SolarReserve can operate potentially 24 hours a day, because its concentrated solar power technology can bank the sun’s energy stored as heat – for as long as two months – which can be used to drive a turbine to make power at any time.

At the CPUC site that lists the 110 big contracts the three California utilities have signed with solar developers, I noticed that SolarReserve contracts – and Abengoa’s – were priced "above the MPR" but BrightSource is below.

MPR is the Market Price Referent, sort of an amalgamated price that reflects all the different types of generation; sort of a blended average rate (of natural gas in California, plus, presumably, nuclear, wind, geo, hydro and solar). New contracts must be (on average) at or below that price to avoid costly electricity contracts.

So I talked with Tom Georgis, the Senior Vice President of SolarReserve – to see if the higher price allowed by the CPUC for the SolarReserve contracts was because there is an added value in its inherent storage as well, since it includes molten salt storage – meaning the potential for solar night and day.

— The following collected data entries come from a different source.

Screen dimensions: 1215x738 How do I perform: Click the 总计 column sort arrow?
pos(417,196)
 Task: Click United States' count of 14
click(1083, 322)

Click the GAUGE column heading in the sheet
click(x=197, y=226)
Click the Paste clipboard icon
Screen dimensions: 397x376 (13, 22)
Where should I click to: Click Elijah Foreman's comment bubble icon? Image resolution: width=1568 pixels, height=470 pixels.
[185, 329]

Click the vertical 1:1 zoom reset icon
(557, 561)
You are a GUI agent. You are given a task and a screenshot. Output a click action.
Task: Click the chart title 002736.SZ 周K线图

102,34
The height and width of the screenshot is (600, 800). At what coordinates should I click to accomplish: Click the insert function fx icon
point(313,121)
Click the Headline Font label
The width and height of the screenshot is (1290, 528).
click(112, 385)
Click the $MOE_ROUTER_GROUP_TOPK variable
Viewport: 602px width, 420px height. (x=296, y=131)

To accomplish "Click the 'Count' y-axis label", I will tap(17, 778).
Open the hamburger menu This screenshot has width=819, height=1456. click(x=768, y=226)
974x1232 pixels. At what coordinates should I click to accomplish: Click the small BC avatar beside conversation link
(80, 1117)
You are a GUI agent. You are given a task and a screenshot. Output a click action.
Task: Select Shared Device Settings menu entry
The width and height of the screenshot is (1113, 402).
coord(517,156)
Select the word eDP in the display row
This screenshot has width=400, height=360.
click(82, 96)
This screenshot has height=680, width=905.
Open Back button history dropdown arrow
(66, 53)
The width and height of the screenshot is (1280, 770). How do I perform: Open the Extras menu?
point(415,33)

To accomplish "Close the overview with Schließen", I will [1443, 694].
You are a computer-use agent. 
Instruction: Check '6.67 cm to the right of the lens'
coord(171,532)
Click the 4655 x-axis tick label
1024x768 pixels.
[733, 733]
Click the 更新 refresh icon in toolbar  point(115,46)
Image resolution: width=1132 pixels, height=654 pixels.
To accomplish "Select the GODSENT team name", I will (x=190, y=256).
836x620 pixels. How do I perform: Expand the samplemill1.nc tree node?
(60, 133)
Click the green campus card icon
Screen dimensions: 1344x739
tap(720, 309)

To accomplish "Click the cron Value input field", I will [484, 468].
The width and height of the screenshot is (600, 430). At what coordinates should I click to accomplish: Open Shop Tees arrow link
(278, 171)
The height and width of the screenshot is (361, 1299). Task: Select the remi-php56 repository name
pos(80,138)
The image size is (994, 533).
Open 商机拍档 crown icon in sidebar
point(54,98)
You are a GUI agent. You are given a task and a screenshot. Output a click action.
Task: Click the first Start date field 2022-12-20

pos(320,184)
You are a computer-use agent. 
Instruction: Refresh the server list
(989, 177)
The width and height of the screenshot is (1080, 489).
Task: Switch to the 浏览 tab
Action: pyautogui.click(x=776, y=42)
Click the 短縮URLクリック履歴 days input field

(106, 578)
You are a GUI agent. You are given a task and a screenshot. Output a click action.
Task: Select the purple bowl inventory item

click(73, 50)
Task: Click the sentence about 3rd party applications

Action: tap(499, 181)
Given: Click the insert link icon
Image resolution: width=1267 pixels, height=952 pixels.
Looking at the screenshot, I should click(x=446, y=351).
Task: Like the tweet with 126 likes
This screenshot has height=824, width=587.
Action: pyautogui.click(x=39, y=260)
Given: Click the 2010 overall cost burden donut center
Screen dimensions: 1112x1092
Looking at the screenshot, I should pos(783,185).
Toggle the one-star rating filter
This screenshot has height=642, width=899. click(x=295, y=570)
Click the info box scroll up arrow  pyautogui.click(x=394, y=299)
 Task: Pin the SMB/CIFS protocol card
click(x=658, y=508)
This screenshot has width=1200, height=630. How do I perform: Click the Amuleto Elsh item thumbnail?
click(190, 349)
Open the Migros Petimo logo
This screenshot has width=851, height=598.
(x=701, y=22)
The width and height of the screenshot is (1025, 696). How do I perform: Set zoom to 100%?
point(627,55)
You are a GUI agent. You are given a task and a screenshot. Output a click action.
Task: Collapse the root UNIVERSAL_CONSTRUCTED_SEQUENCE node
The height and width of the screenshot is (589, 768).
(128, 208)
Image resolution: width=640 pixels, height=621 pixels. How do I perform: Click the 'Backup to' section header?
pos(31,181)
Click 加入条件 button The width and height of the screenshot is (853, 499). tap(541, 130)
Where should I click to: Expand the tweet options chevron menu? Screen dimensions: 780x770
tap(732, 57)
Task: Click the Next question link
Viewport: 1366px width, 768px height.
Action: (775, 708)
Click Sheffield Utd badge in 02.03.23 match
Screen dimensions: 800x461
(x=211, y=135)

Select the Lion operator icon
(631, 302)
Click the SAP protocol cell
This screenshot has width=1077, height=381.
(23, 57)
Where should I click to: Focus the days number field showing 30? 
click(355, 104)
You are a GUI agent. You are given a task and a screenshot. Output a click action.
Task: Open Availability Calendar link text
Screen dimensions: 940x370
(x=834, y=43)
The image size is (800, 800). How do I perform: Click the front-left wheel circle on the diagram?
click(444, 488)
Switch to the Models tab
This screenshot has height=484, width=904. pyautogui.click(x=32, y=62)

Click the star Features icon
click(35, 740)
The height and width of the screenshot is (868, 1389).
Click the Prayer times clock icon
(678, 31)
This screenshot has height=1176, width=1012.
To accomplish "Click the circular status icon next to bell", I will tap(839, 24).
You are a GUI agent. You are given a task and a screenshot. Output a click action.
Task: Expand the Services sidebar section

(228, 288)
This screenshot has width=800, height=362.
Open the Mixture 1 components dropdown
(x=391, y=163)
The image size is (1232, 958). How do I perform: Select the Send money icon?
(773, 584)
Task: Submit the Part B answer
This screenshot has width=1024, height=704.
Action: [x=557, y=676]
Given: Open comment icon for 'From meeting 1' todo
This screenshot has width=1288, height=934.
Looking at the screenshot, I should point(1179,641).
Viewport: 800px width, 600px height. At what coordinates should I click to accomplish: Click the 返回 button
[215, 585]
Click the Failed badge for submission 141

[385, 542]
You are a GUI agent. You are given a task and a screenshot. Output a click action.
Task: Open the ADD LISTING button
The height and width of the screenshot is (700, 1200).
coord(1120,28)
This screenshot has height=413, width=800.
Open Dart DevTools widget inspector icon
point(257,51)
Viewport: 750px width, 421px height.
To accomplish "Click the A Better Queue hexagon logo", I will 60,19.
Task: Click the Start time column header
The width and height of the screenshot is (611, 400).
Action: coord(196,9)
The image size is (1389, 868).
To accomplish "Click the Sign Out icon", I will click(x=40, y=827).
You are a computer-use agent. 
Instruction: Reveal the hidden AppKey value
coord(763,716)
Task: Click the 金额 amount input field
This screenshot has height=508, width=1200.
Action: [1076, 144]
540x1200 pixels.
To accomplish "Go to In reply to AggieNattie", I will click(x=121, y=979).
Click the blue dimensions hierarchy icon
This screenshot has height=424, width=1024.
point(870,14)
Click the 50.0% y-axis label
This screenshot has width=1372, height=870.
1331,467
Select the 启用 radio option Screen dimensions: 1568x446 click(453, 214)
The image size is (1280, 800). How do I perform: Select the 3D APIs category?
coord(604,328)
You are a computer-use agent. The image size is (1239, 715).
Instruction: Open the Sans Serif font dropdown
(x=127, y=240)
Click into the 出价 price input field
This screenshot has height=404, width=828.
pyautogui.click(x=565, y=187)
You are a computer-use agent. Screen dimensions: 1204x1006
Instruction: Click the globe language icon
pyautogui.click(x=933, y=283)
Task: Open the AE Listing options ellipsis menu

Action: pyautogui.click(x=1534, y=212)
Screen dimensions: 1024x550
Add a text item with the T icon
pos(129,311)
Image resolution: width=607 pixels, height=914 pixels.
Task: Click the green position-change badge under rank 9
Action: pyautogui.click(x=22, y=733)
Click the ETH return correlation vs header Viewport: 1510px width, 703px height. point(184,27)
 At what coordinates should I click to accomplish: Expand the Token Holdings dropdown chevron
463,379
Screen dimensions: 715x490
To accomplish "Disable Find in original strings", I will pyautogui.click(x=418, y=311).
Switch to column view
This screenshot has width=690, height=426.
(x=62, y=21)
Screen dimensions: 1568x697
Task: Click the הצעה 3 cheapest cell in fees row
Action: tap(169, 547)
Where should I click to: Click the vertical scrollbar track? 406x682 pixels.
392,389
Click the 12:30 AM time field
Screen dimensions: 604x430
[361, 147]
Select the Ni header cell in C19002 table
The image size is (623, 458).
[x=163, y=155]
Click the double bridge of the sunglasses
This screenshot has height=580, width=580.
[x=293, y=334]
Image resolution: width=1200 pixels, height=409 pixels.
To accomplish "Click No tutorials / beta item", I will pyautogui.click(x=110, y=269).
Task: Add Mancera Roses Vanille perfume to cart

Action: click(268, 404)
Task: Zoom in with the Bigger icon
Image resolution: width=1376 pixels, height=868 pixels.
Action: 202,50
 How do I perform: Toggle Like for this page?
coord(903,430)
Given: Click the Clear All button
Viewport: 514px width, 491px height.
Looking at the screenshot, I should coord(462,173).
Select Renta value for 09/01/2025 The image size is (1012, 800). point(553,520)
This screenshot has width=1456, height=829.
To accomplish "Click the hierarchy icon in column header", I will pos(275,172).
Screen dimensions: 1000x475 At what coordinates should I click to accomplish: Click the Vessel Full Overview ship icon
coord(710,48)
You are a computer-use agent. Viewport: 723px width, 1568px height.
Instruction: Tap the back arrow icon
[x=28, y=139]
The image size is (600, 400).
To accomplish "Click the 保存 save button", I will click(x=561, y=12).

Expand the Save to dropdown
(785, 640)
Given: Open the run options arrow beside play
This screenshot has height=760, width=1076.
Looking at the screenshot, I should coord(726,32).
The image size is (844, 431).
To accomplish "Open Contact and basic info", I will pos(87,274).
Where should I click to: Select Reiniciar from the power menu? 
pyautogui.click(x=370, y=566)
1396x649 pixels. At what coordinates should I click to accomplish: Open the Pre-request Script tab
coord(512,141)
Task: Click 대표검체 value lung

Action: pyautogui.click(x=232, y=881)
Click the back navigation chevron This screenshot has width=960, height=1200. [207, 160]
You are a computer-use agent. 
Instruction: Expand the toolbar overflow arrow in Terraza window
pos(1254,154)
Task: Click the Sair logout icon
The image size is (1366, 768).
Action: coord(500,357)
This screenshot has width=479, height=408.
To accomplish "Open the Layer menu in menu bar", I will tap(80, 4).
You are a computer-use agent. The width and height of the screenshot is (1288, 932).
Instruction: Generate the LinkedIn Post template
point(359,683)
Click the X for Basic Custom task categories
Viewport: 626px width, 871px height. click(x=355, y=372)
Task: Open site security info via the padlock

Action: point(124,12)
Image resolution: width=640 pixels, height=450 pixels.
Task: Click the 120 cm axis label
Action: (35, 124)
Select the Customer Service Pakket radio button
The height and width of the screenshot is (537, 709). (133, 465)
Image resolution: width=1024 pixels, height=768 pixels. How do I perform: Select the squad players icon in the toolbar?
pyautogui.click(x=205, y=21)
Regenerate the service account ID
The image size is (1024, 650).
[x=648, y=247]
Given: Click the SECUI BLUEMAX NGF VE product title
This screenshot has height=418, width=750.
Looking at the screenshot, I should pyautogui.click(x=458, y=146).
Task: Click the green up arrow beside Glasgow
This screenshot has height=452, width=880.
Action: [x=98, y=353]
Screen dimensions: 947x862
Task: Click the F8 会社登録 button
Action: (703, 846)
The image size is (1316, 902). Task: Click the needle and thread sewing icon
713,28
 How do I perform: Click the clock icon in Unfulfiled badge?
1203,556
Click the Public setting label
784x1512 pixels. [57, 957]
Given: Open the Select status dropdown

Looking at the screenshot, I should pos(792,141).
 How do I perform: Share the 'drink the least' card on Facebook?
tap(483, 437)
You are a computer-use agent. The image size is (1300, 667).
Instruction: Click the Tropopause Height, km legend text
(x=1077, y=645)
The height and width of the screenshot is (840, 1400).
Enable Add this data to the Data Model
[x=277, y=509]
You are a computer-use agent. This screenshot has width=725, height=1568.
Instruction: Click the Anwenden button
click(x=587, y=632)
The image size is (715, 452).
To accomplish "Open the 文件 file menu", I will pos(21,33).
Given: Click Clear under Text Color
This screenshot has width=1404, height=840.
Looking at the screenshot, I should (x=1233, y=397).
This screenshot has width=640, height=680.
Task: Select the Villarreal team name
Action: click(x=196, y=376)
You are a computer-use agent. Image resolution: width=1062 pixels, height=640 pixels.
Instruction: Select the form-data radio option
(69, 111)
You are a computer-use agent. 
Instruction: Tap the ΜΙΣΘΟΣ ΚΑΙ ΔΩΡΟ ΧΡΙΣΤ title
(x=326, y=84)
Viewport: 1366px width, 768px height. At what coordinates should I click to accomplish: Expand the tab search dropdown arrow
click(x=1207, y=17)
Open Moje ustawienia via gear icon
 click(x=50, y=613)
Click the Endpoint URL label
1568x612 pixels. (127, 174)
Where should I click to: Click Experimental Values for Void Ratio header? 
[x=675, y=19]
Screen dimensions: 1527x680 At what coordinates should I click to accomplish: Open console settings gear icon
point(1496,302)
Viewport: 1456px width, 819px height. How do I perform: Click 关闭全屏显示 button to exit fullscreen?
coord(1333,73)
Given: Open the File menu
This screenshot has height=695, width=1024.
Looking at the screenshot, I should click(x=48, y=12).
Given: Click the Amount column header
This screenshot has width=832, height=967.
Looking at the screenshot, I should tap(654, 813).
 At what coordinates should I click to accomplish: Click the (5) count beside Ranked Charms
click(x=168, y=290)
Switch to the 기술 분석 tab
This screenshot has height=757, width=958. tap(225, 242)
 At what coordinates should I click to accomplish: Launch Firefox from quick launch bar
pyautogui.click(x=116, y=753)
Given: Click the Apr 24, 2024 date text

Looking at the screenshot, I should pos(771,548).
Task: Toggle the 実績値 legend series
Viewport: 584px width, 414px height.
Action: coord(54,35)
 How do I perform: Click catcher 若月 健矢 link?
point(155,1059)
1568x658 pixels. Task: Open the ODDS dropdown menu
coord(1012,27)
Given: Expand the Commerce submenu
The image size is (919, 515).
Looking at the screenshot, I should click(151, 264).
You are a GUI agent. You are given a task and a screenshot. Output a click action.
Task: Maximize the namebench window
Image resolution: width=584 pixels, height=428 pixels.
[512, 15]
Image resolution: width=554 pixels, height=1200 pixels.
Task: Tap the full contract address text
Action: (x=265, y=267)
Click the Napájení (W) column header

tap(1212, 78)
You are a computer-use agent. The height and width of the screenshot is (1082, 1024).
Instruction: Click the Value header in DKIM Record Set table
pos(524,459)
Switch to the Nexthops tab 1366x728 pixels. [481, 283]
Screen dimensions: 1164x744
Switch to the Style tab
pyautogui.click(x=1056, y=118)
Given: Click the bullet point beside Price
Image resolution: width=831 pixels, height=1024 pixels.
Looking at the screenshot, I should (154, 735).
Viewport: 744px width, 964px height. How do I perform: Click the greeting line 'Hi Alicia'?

Are the SolarReserve contracts listed by the CPUC over MPR because of the value of the storage that you include?

Well, yeah. We internally have been looking at the value of storage but there are several independent groups that are looking at the value of storage, looking at quantifying the value.

The benefits of storage are, we don’t require augmentation from natural gas power plants and so late afternoon when PV is dropping off, and direct steam and trough are dropping off – in the evening hours, you’re going to have to fire up natural gas facilities to augment and supplement those intermittent resources.

Whereas with Solar Reserve technology we don’t require any supplemental from fossil fuels, either within the facility or from other fossil fuel generation assets.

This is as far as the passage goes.